[WHAT IS NEEDED]
In the data below, repeat the line containing "This screenshot has height=104, width=215." and every following line exactly, up to and including the last line. Exclude pictures.

[EXTRACTED RECORDS]
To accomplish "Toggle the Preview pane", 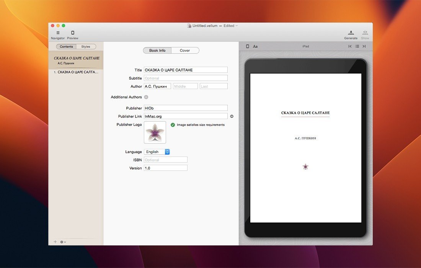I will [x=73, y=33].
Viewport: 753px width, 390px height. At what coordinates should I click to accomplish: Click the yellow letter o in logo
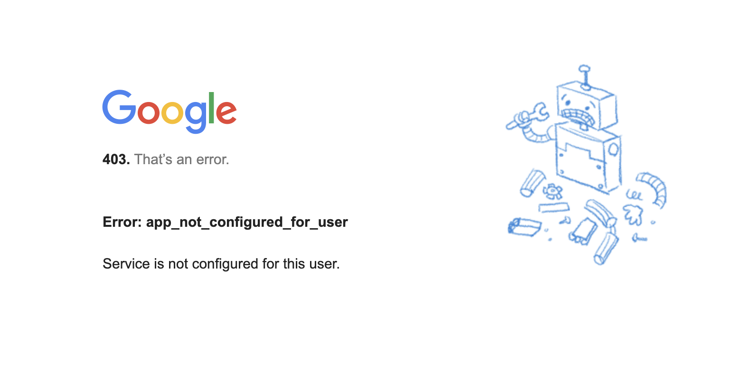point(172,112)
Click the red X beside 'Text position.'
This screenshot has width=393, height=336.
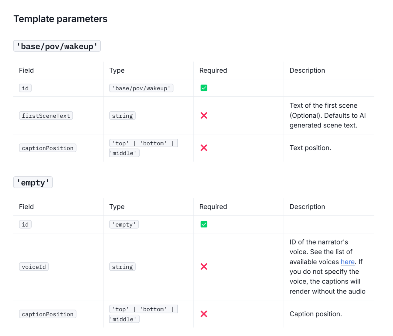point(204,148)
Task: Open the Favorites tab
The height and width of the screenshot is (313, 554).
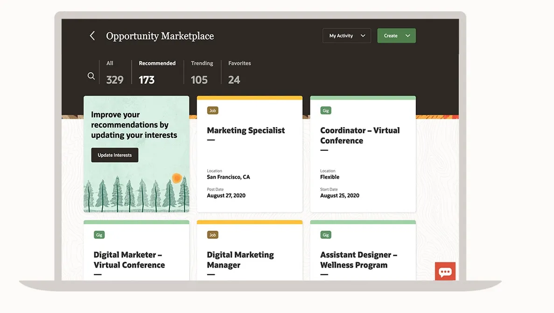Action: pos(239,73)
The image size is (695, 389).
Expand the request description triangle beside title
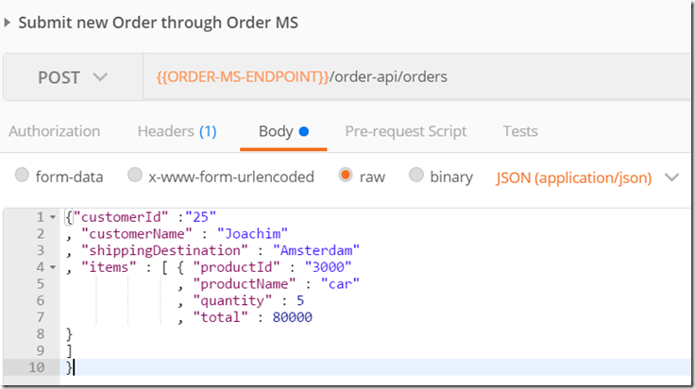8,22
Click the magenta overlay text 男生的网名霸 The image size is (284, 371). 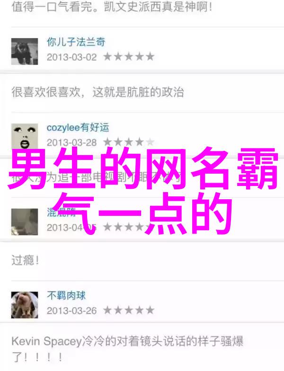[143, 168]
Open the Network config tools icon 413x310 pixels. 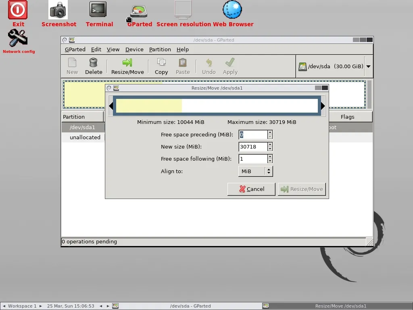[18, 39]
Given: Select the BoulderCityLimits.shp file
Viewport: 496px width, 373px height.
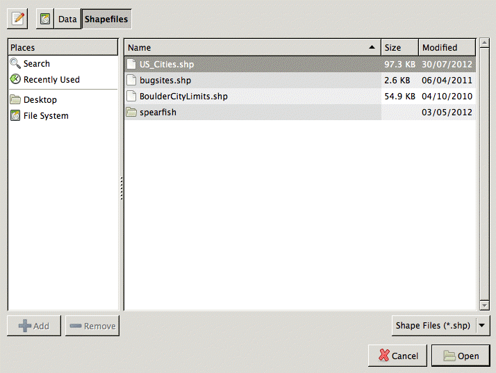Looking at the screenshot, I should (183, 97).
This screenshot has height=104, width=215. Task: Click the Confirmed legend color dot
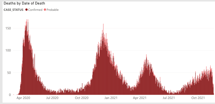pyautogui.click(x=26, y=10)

[SOLUTION]
This screenshot has height=104, width=215. Task: Click the Confirmed legend color dot
pyautogui.click(x=26, y=10)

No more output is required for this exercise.